Problem description: For the data that follows, state how many lines hold the string "icon", giving the number by itself.

Data listing:

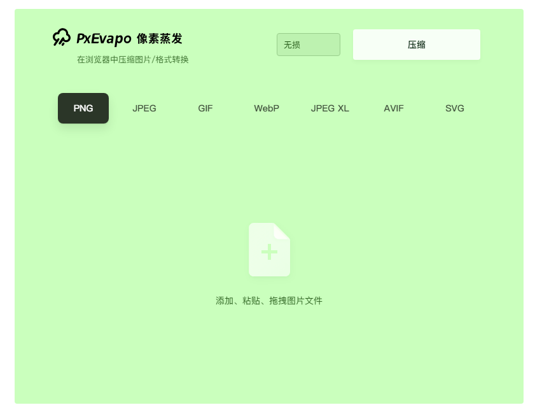Screen dimensions: 535x419
Task: Click the PxEvapo brand name text
Action: click(104, 39)
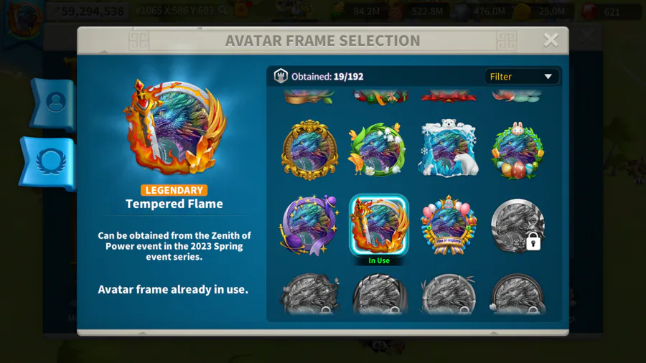Select the Easter bunny eggs frame
646x363 pixels.
point(518,150)
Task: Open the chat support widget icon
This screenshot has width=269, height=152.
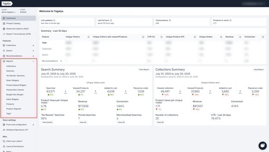Action: coord(262,145)
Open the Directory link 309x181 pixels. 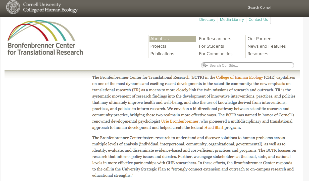point(207,20)
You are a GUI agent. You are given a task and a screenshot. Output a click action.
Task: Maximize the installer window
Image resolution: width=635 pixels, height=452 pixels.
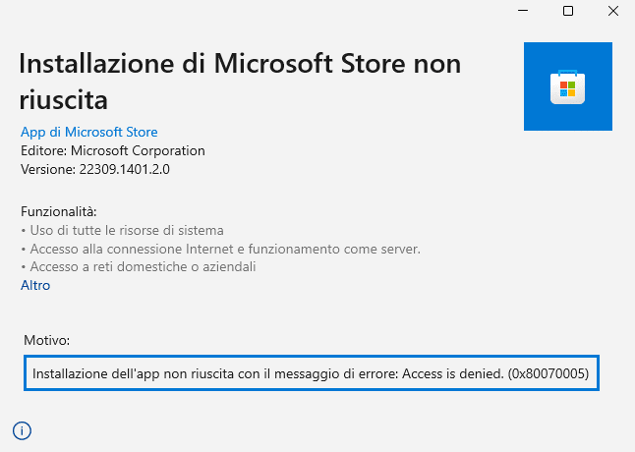point(568,11)
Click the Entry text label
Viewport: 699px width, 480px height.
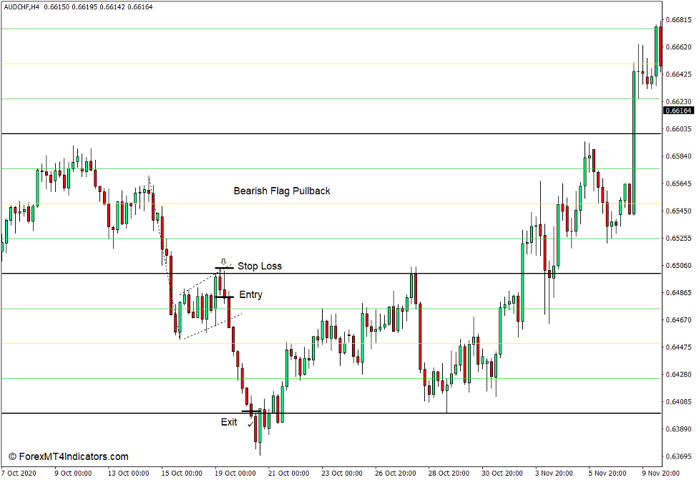tap(250, 294)
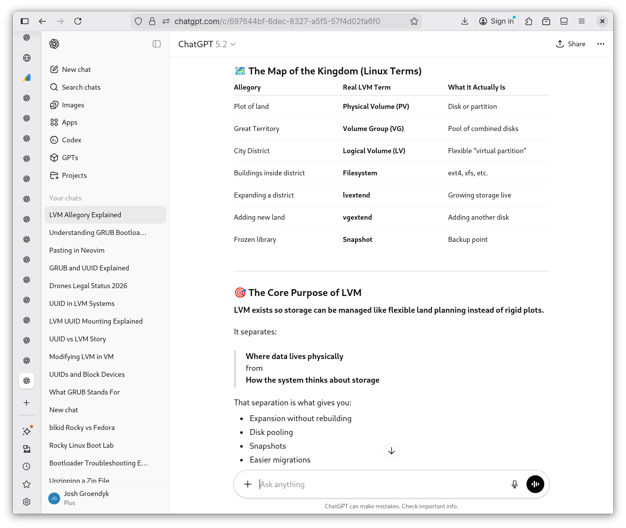This screenshot has width=626, height=528.
Task: Start a New chat from the sidebar
Action: 76,69
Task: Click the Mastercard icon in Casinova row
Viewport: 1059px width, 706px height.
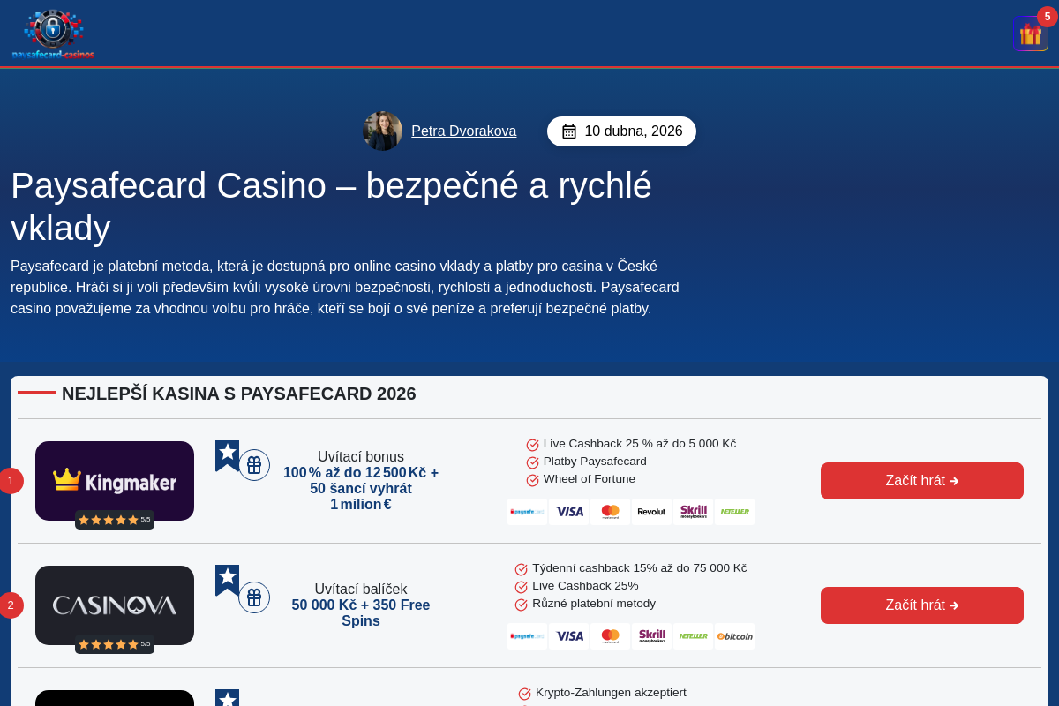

Exercise solution: 2